====== EXTRACT PROVIDED
Wavefront Internal Metrics

Wavefront collects several categories of internal metrics. These categories have the following prefixes:

  • ~collector - metrics processed at the collector gateway to the Wavefront instance.
  • ~metric - total unique sources and metrics. You can compute the rate of metric creation from each source.
  • ~proxy - metric rate received and sent from each Wavefront proxy, blocked and rejected metric rates, buffer metrics, and JVM stats of the proxy. Also includes counts of metrics affected by the proxy preprocessor.
  • ~wavefront - set of gauges tracking metrics about your use of Wavefront.

If you have an AWS integration, metrics with the following prefix are available:

  • ~externalservices - metric rates, API requests, and events from AWS CloudWatch, AWS CloudTrail, and AWS Metrics+.

System Usage Dashboard

The System Usage dashboard has several sections - Overall Data Rate, Proxy Health and Troubleshooting, Wavefront Stats, AWS Integration, and Ingest Rate by Source.

Overall Data Rate

This section shows the overall point rate being processed by the Wavefront servers.

overall_section

These charts use the following metrics:

  • Data Ingestion Rate - ~collector.points.reported, ~externalservices.cloudwatch.points, and ~externalservices.ec2.points, counter metrics the per second rate at which new data points are being ingested into Wavefront. The AWS metrics are broken out in AWS Integration.
  • Data Scan Rate - ~query.summaries_scanned, the per second rate at which data points are being queried out of Wavefront through dashboards, alerts, custom charts, or API calls.

Proxy Health

Wavefront proxies emit metrics that you can use to check if your Wavefront proxy is behaving as expected.

The Proxy Health section is the most used section of the dashboard. The most commonly used internal metrics are the ~proxy.points counter metrics that measure the data traffic on each port of the proxy. These metrics show the rate at which points are being received at each proxy, the rate at which points are being sent from the proxy to the Wavefront server as well as if there are any queued or blocked points.

  • ~proxy.points.*.received - counter showing the total points being received at the proxy. We can look at this as a per second rate. If you want to look at the overall rate of points received across all the ports you can sum up these series and look at the aggregate rate for a proxy. You can also look at the over all rate across all proxies by summing this up further.
============
====== DATA SEGMENT
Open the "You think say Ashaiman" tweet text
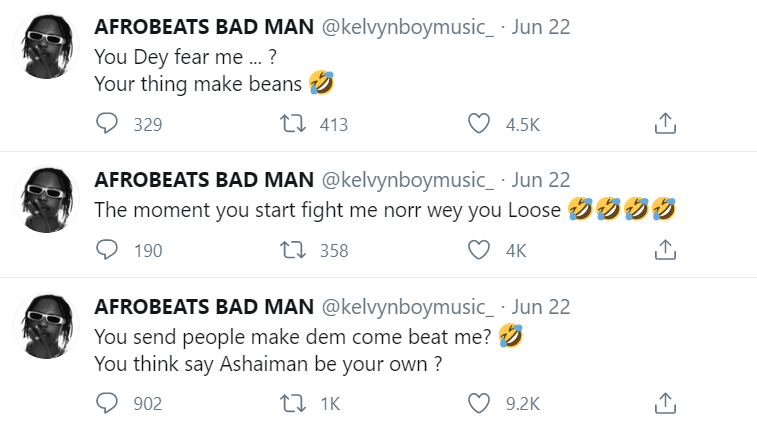The width and height of the screenshot is (757, 422). (268, 364)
============
**EXERCISE SET**.
A – Decide whether each statement agrees with the text on Wavefront internal metrics. Answer yes or no for each, and quote the exact words of the text that decide it. (i) Metrics with the ~metric prefix cover total unique sources and metrics. (ii) The Proxy Health section is the least used section of the System Usage dashboard. (iii) The Data Scan Rate chart uses the metric ~query.summaries_scanned.
B – Duplicate the passage of the text on Wavefront internal metrics starting at "If you have" and ending at "Rate by Source.".

**SOLUTIONS TO EACH TASK**.
A –
(i) Yes: "~metric - total unique sources and metrics."
(ii) No: "The Proxy Health section is the most used section of the dashboard."
(iii) Yes: "Data Scan Rate - ~query.summaries_scanned"

B –
If you have an AWS integration, metrics with the following prefix are available:

  • ~externalservices - metric rates, API requests, and events from AWS CloudWatch, AWS CloudTrail, and AWS Metrics+.

System Usage Dashboard

The System Usage dashboard has several sections - Overall Data Rate, Proxy Health and Troubleshooting, Wavefront Stats, AWS Integration, and Ingest Rate by Source.